Transcriptional activity of a fluorinated vitamin D analog on VDR-RXR-mediated gene expression

Abstract

The transcriptional activity of the hexafluorinated derivative of 1,25-dihydroxyvitamin D3 [1,25-(OH)2D3], 26,26,26,27,27,27-hexafluoro-1,25-dihydroxyvitamin D3 [F6-1,25-(OH)2D3], was examined in cultured cells by a transient expression assay (CAT assay) using expression vectors for the rat nuclear vitamin D3 receptor (VDR) and the rat 9-cis-retinoic acid receptor (RXR beta), and a reporter plasmid containing a consensus vitamin D3 response element (VDRE) consisting of two directly repeated AGGTCA motifs spaced by 3 bp (DR3). At physiological concentrations, the transcriptional activity of F6-1,25-(OH)2D3 was 2-4 times more potent than that of 1,25-(OH)2D3 in both nontarget (HeLa) and target (UMR106) cells for 1,25-(OH)2D3. The transcriptional activity of F6-1,25-(OH)2D3 was also higher when the endogenous target gene (osteopontin), which has a VDRE related to the DR3 in its promoter, was induced. A gel-shift assay using DR3 as a probe and in vitro synthesized receptors showed that the ligand-induced DNA binding of VDR required RXR to form a heterodimer.
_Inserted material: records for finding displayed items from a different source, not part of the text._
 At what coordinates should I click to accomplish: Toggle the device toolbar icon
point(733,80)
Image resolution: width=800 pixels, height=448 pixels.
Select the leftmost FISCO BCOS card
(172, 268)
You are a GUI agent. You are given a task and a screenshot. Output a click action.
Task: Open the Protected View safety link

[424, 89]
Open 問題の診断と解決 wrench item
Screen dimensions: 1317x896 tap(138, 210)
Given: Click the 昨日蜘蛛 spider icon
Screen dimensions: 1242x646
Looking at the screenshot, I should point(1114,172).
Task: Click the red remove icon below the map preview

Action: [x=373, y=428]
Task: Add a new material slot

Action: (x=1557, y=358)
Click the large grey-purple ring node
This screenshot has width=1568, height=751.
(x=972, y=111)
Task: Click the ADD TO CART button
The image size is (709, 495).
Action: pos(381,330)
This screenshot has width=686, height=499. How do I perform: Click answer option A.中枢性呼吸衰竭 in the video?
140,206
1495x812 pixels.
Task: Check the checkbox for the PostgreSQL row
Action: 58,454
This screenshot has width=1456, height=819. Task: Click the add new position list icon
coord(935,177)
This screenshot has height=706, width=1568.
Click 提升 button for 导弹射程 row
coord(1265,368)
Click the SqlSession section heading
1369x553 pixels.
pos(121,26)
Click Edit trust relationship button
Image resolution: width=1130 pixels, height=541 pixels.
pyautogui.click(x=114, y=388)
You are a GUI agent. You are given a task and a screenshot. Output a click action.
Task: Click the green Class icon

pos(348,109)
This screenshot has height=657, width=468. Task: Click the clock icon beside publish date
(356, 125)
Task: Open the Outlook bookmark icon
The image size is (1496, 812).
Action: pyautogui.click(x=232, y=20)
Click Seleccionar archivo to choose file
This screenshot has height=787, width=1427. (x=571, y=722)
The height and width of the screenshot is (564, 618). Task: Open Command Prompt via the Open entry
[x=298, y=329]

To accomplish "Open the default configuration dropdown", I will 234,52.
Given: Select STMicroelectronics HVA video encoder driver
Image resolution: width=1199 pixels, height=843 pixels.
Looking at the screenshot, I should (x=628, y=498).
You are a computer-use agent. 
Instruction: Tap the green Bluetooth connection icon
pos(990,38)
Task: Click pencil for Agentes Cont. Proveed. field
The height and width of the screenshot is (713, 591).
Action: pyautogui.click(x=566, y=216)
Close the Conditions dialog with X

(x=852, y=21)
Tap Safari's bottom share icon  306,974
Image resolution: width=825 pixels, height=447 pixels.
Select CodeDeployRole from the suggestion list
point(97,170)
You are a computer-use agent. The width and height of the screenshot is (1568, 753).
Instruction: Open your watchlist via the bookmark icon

Moreover, in this assay we found that F6-1,25-(OH)2D3 induced the receptor-DNA complex at a 10-fold lower concentration than 1,25-(OH)2D3 without influencing the dissociation kinetics. However, the binding affinity of F6-1,25-(OH)2D3 for VDR was slightly lower than that of 1,25-(OH)2D3. The increased DNA binding of ligand-bound VDR by introducing hexafluorines into 1,25-(OH)2D3 may potentiate the transcriptional activity. Thus, the higher biological activity of F6-1,25-(OH)2D3 may be exerted at least in part by enhanced transcriptional activity.